Text segment below:
4 Real World Use Cases of Robotic Process Automation (RPA) in the Pharmaceutical Industry
The pharmaceutical industry is under the spotlight after the COVID-19 pandemic outbreak. In fact, it is the sector that raises highest expectations with regard to keeping under control and minimising the coronavirus human toll.
This is an additional reason for pharmaceutical companies to deal efficiently with the incumbent economic damage, and to try to place themselves among the 47% “rising stars” during turbulent times of economic crisis, not among the 89% “sinking ships”. This is the expressive terminology used by Bain & Company to systematise the results of a S&P Capital IQ research conducted around the 2008 economic depression.
But what is there to be done?
A 2020 Bain survey shows that 84% of the companies across the industry spectrum plan to take action in the direction of accelerating automation efforts.
Their results also show that during the COVID-19 crisis, pharmaceutical companies relied on automation to carry out a range of functions, like supporting clinical testing to speed up vaccine development, or accelerating data entry and analysis. So it certainly makes sense to take things a little further and investigate more carefully some potential real world use cases of robotic process automation in the pharmaceutical industry.
Benefits of RPA in the pharmaceutical industry
The main reason that recommends the use of RPA in pharmaceutical companies is the large number of routine tasks that make up the workflow profile. Consider the need to duplicate notes on several systems to ensure consistent reporting of the work that is split between more labs, the management of clinical trial data, or the recurring regulatory filings.
End of Text segment.
Supplied records below:
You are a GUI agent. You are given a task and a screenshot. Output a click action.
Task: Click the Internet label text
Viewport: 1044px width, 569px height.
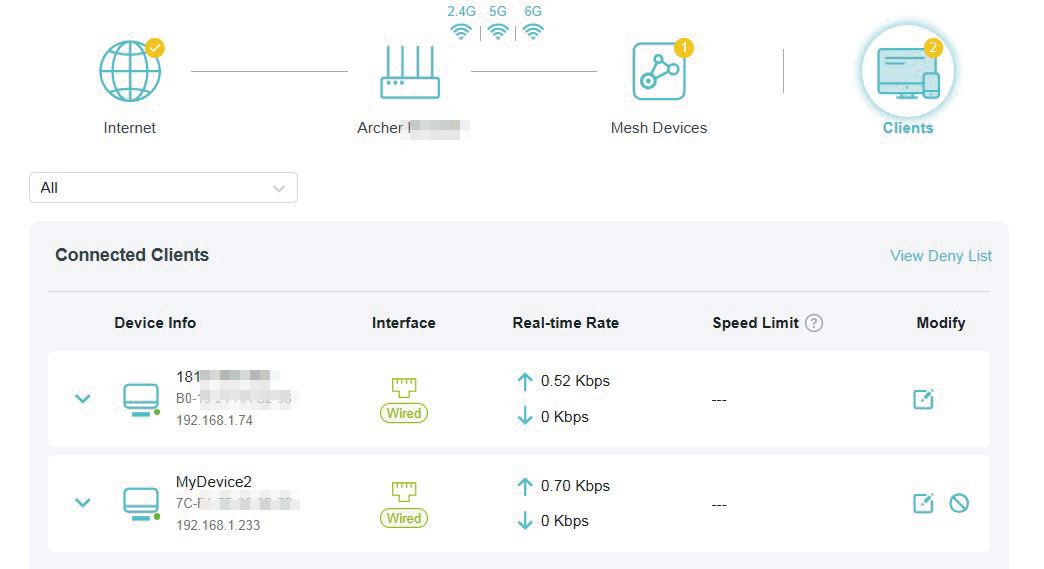pyautogui.click(x=130, y=128)
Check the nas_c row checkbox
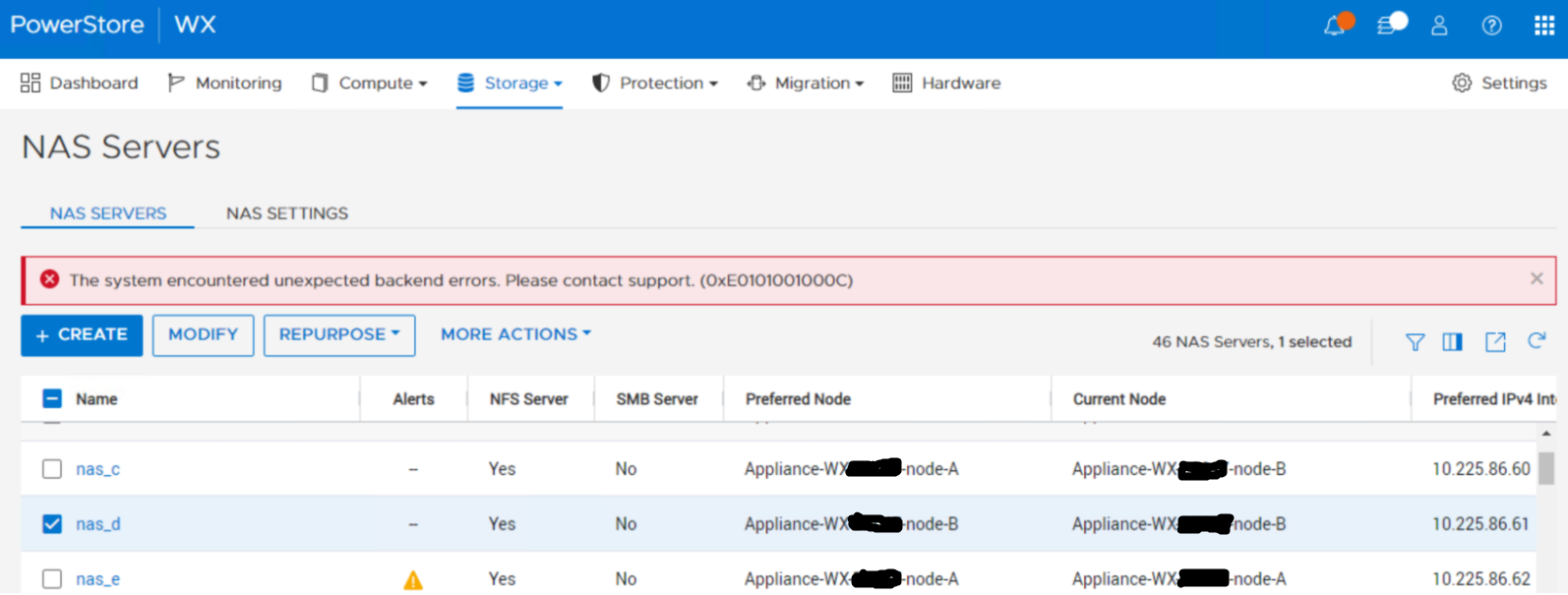1568x595 pixels. pyautogui.click(x=52, y=469)
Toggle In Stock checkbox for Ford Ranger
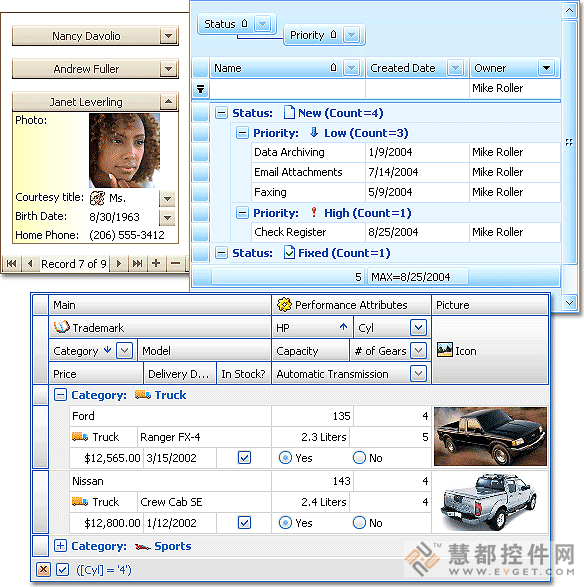Viewport: 584px width, 587px height. coord(244,457)
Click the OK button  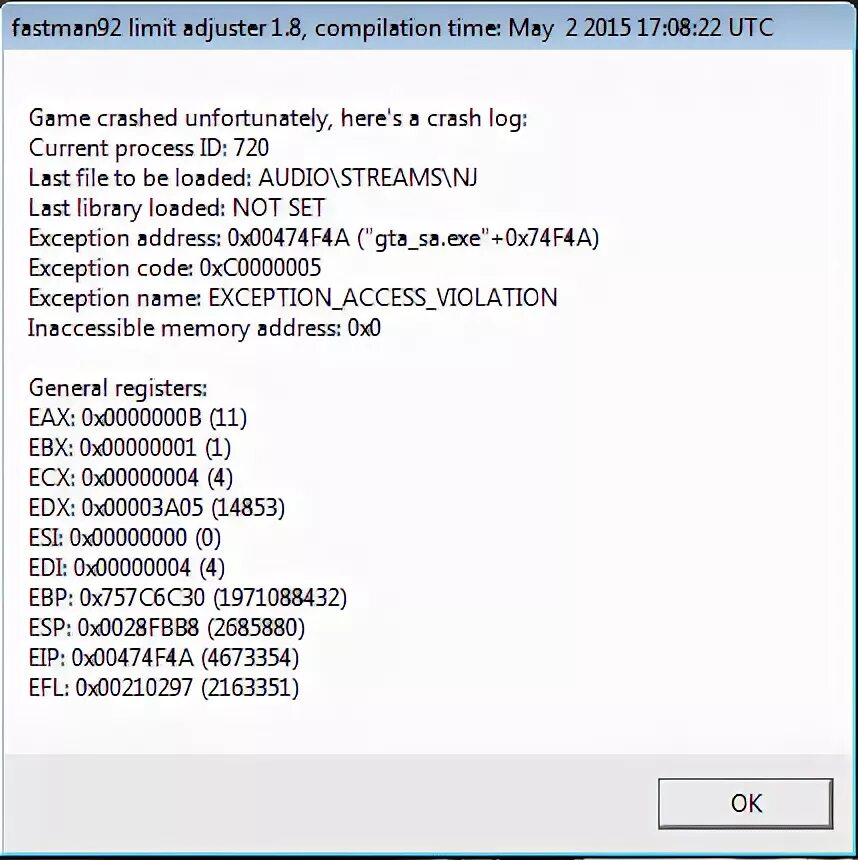746,803
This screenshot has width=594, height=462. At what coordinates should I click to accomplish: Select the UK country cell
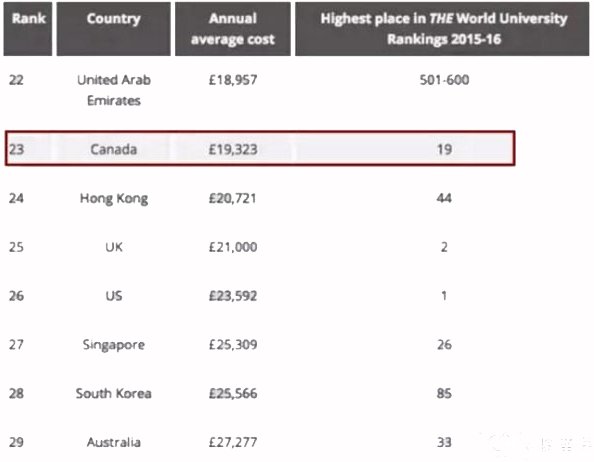point(114,247)
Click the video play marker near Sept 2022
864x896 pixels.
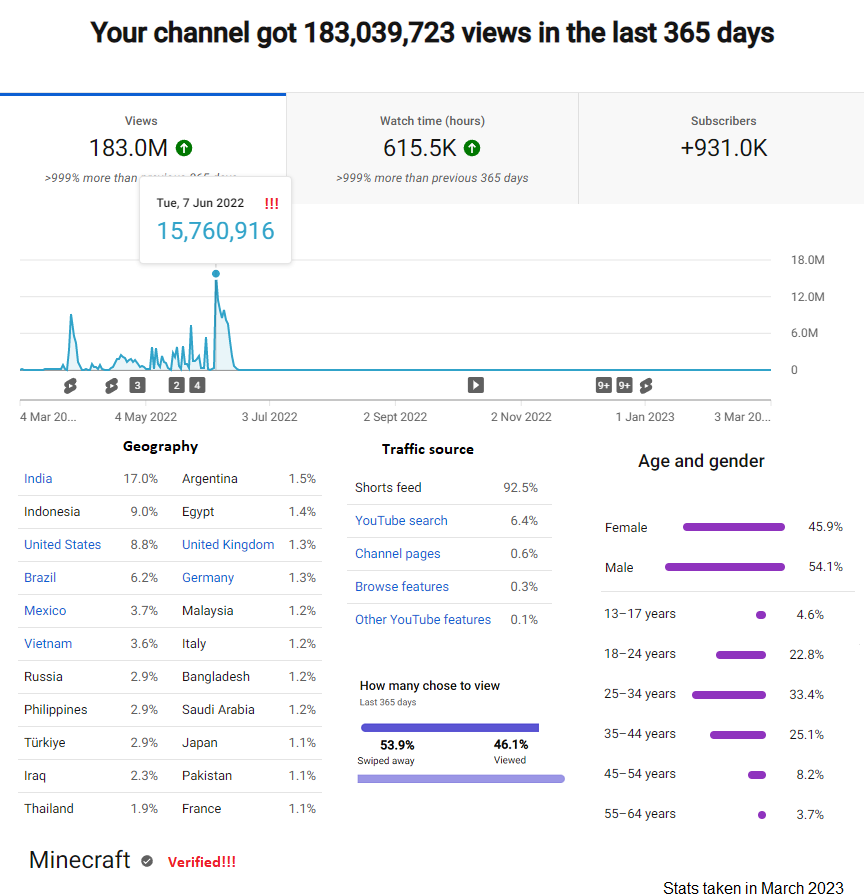coord(475,385)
End of Supplied records.
Problem —
Continue the text on robotic process automation in the pharmaceutical industry from the point where it stops.

Result for this task —
- Reduced time to market. Software robots can complete repetitive, tedious tasks promptly and with quasi perfect accuracy. As a consequence, the collection of real-time information can proceed at a much faster pace, and clinical trials are facilitated. This means that the bots allow pharma companies to come up with new medicines in much shorter time, which improves productivity and performance.
- Facilitate management of regulatory compliance requirements. Because it cuts down the possibility of human error, RPA strengthens compliance with stringent standards and increasingly complex regulations.
- ROI maximisation. Automation of routine tasks helps pharmaceutical companies reduce their production and compliance costs, which results in higher return on investment.
- Increased agility. RPA in the realm of pharmaceutical companies may take advantage of the lessons learned from other industry sectors, which have embarked on the automation journey earlier, e.g., finance, healthcare, insurance, etc. Starting with realistic expectations, providing employees with (re)skilling opportunities, or supporting developers’ communication with users are among the most useful approaches to ensure automation buy-in within the company.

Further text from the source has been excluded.